Although I would typically favor health advice contained in medical society guideline statements over government mandates (the former are at least updated more frequently), guidelines still can’t keep pace or nail down what should be done for any individual patient—even for something as straight forward as an LDL level.

For example, you may elect to treat my asymptomatic man with medicine for the purpose of lowering his LDL (current guideline-based care), but you will then struggle to explain why studies actually suggest an inverse relationship between LDL and death—meaning the lower your LDL level, the higher your chance of dying within the next year.

If your foundation of knowledge is built upon this latter interpretation of data, lowering LDL levels becomes no metric for quality at all.

Perhaps an advanced lipid panel (quantifying cholesterol particle size and so forth) might further help us tease out a few of the uncertainties here. Yet, this test isn’t even covered by my patient’s insurance company.

The people there seem to have less incentive to know as much about LDL molecules as I do. Ignorance (in this case) benefits their bottom line, just as having a patient with high cholesterol harms mine, in an arbitrary “pay for value” system.

So, what’s really the government’s role here?

Is it equipped to accurately process these straightforward, yet still complex, medical situations that occur throughout my day?

What about the dozen other more complicated patient encounters I had this morning alone?

Is abstract thinking really the government’s forte?

How will MACRA and MIPS ever be applicable to modern medical practices?

I’m not certain.

I guess that’s your job.

But, a MACRA-created composite physician scoring system—like the one envisioned to coerce our Home Improvement employee—makes so little sense the more you continue to think about it.

You could narrow down the metrics to a handful of generic tasks that everyone is already doing.
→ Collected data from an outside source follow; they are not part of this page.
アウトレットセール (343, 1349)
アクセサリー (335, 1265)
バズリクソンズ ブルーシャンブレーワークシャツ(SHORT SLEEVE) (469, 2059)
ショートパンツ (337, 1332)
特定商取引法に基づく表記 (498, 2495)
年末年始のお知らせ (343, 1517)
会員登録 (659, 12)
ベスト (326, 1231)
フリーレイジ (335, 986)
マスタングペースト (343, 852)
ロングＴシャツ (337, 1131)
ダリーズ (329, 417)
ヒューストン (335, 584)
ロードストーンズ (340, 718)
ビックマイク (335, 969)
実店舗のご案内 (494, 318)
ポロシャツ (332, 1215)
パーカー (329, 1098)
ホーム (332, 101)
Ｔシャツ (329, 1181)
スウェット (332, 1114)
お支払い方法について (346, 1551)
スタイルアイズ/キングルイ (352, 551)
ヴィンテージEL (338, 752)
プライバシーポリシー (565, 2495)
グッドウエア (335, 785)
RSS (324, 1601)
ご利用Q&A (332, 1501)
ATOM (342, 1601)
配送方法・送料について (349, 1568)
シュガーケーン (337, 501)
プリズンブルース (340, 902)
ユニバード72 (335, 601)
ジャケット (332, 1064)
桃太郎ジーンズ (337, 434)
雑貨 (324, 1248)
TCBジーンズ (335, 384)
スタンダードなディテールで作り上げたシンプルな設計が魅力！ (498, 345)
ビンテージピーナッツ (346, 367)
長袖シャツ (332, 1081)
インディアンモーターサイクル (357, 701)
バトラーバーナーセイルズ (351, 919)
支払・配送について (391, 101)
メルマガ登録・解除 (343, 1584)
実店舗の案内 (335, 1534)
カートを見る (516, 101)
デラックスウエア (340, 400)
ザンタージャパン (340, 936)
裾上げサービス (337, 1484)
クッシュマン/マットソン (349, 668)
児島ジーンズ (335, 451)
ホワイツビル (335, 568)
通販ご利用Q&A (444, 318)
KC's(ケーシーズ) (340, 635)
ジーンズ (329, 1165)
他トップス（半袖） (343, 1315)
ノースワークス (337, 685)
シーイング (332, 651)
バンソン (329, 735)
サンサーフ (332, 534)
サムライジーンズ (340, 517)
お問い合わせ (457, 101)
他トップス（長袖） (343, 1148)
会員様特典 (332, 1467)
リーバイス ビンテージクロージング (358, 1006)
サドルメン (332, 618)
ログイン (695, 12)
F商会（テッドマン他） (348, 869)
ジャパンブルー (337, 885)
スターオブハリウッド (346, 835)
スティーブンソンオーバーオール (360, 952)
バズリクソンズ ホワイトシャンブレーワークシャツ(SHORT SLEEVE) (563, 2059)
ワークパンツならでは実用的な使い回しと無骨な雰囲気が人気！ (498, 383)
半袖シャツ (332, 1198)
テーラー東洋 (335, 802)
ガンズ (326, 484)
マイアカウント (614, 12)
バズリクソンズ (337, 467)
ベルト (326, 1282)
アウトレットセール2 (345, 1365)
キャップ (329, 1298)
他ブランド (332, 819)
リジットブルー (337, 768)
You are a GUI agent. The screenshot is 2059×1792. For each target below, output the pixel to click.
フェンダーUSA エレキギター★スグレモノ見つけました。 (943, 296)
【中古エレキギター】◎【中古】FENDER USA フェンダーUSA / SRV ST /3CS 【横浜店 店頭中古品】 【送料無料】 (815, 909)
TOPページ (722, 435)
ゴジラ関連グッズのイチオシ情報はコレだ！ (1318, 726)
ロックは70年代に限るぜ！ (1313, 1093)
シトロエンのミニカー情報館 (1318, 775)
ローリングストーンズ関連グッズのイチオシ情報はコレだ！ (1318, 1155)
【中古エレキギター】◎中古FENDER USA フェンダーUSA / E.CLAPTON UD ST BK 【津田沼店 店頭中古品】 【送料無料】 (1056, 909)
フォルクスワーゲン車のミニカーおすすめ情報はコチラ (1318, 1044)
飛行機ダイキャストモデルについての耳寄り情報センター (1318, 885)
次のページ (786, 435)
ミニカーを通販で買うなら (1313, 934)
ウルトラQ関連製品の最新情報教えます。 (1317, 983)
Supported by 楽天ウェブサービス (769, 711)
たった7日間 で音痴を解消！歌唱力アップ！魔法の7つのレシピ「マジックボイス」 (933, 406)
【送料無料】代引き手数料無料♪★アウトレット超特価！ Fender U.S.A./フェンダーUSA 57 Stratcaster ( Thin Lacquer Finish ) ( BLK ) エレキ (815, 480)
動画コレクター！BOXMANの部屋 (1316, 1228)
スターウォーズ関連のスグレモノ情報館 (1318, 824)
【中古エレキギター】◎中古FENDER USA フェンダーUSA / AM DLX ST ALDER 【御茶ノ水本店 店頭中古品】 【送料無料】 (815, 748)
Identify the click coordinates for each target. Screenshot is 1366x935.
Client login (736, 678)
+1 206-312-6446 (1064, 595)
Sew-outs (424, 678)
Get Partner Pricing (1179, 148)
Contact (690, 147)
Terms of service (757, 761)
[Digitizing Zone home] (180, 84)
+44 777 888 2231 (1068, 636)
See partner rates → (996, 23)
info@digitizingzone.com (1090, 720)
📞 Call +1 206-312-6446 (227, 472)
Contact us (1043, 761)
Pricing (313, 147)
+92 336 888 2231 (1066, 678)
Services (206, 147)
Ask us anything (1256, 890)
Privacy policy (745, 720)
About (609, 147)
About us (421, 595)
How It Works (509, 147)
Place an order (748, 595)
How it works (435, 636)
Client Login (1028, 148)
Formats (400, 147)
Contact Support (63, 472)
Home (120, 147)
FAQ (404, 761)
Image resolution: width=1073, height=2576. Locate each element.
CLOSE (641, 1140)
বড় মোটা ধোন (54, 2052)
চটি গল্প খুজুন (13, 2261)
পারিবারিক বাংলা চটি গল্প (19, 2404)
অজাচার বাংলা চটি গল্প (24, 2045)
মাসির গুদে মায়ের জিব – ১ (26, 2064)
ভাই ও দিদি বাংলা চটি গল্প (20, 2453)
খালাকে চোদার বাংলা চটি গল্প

But, no matter the metrics, MACRA’s proposed scoring system will likely be unable to effectively differentiate 9 out of 10 physicians from one another—much less find the “good” ones.

You could give higher scores to physicians who perform more continuing medical education hours—as if this metric really leads to better care being provided. But, aren’t we just further duplicating what government-issued physician licensure requires already?

MACRA is allocating $100 million dollars to more third parties to “help” small practices “get up to speed” with more rules. But, let’s look at the unseen for just a moment. Where is that money being taken from? I’ll tell you. Patient care.

How does anyone at CMS (or elsewhere) truly believe funding more layers to assist with bureaucratic mimicry is the answer to an already bloated healthcare system?

I would encourage you, instead, to come visit my small practice. Make a trip to 1721 Birmingham Drive. Setup an appointment for yourself or your loved one. Read every word—good and bad—you find about me on the Internet ahead of time.

Then, show up and meet me. Meet my staff. Sit in my waiting room. Ask my other patients what they think. Let me care for you as I was trained to do. Next, write a review. Share your experience.

If I earn at least your partial trust, return a few more times over the ensuing years. Write more reviews. Finally, make a decision and conclude if you think I deserve the 9% bonus payment MACRA intends to provide its highest scoring physicians. Then, go find some other doctor, working somewhere else, that you feel good about stealing his 9%, so you can give it to me. Remember, everything is budget neutral.

You think this is too time consuming? You think this requires too many resources? Nonsense. In fact, you will gain more information about the quality that I provide as a physician in 5 minutes of interacting with me during an office visit, than you will from reviewing a dictionary’s worth of bogus quality metrics.

Why? It’s because I am an independent provider. My name is on the building. Those letters are my practice. It’s all I’ve got.

I’ve worked before within massive institutions. You can hide there. It’s so easy to fail when it comes to someone taking healthy ownership of an individual patient. They frequently get lost in that system.

But, it’s different where I stand. MACRA needs a separate pathway for this kind of thing. In fact, if you come visit me, you might just find MACRA isn’t needed at all.